WHAT THIS EXERCISE ASKS.
1: Reproduce the Czech pop music article word for word, between "Mercy Mercy Mercy was" and "a long list…)", inclusive.
2: Extend the Czech pop music article, not the listing, by writing on from the final sentence it shows.

SOURCE.

Funky Czech-In

An introduction to Czech and Slovak pop music from the sixties, seventies and eighties with a touch of funk, soul, disco and jazz.

Mercy Mercy Mercy


Marie Rottrová & Flamingo – Nechci (Mercy Mercy Mercy)
from album “Marie Rottrová”, 1972, Supraphon 1131268
arranged by Rudolf Březina, produced by František Řebíček

Marie Rottrová & Flamingo – I’ve Had Enough (Mercy Mercy Mercy)
from album “Rhythm & Romance”, 1977, Supraphon/Artia 1132303
arranged by Rudolf Březina, produced by Miloš Zapletal

rottrova 1 rottrova 2
original 1972 and 1977 LP covers

It’s been quite a long time since my last article, dear reader, so welcome back. This post is actually sort of a reader request: Magda, the charming young owner of the cute Happyfeet Records store in Prague asked for these tracks, so here we go…

Mercy Mercy Mercy was not only one of the biggest hits for Cannonball Adderley, but also one of Joe Zawinul’s – Adderley’s keyboarder then – “signature” compositions. Apart from being one of the most popular and instantly recognizable jazz hits of all times anyway. The 1966 original was an instrumental tune, but due to its soul-jazz feeling it’s been actually predestined for release as a vocal number. Of course, Marie Rottrová wasn’t by far the first one to sing it. Nancy Wilson probably had one of the first versions on her 1967 album Just For Now with lyrics by Gail & Vincent Levy – a slow and super cool rendition, by the way, worth to check out on its own! Marlena Shaw and Madeline Bell sang it, too. Even the Everly Brothers, the Creation or the Buckinghams did. And Eddie Jefferson vocalized it in his very special own way on Body And Soul in 1968. (See for a long list…)

DATA SECTION.
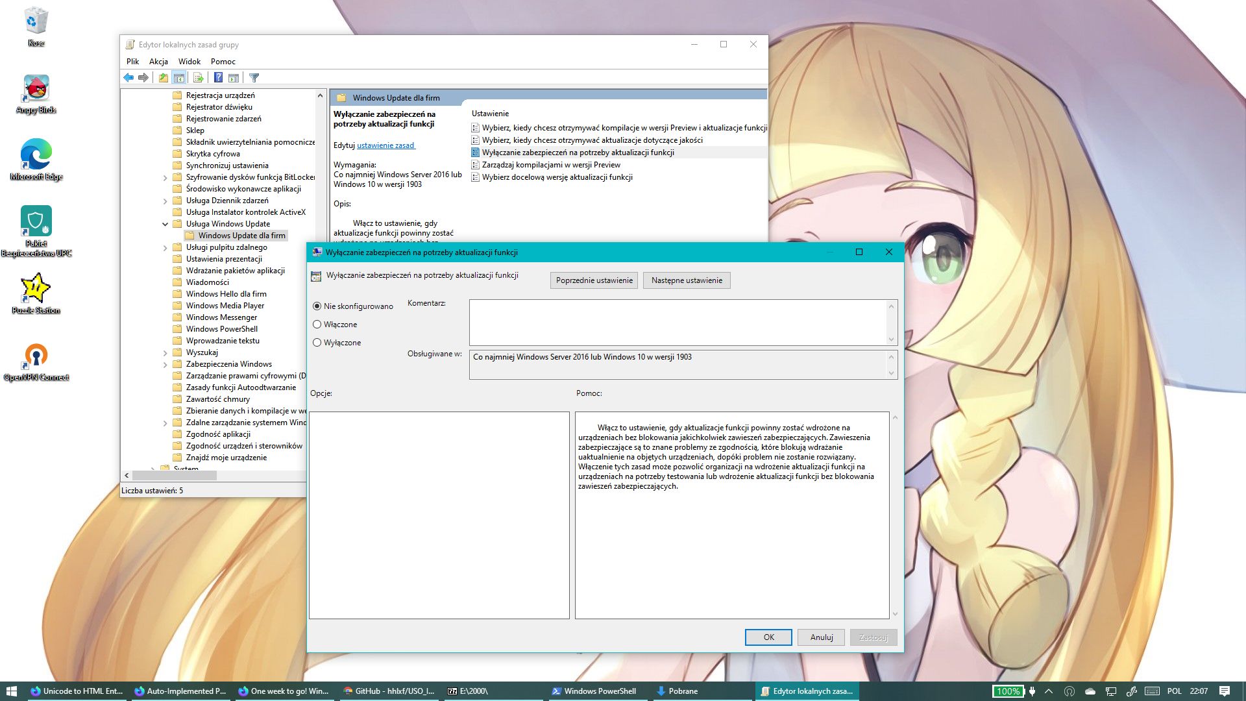Expand the Zabezpieczenia Windows tree node
The height and width of the screenshot is (701, 1246).
pyautogui.click(x=165, y=365)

ANSWERS TO THE PROBLEMS.
1:
Mercy Mercy Mercy was not only one of the biggest hits for Cannonball Adderley, but also one of Joe Zawinul’s – Adderley’s keyboarder then – “signature” compositions. Apart from being one of the most popular and instantly recognizable jazz hits of all times anyway. The 1966 original was an instrumental tune, but due to its soul-jazz feeling it’s been actually predestined for release as a vocal number. Of course, Marie Rottrová wasn’t by far the first one to sing it. Nancy Wilson probably had one of the first versions on her 1967 album Just For Now with lyrics by Gail & Vincent Levy – a slow and super cool rendition, by the way, worth to check out on its own! Marlena Shaw and Madeline Bell sang it, too. Even the Everly Brothers, the Creation or the Buckinghams did. And Eddie Jefferson vocalized it in his very special own way on Body And Soul in 1968. (See for a long list…)

2:
However, Flamingo’s saxman Rudolf Březina re-arranged Mercy Mercy Mercy to a hot cooking uptempo pop-soul number, driven by Jiří Urbánek’s funky bass line, while Pavel Vrba wrote the original Czech lyrics Nechci (I Don’t Want). The tune first appeared on Rottrová’s “solo” album in 1972 – which has been introduced on Funky Czech-In almost two years ago, so please refer to that article for more details.

For Flamingo’s second export album Rhythm & Romance in 1977, the original instrumental basic track has been slightly remixed and new English vocals were overdubbed; both enhancements were not necessarily for better, if you ask me, but there they are. The words of I’ve Had Enough roughly follow Vrba’s Czech original. They were penned by Joy Turner, possibly the only Czechoslovakia-based pop lyricist in the 1970s who was officially allowed to write in English, albeit usually only for the Supraphon/Artia export albums.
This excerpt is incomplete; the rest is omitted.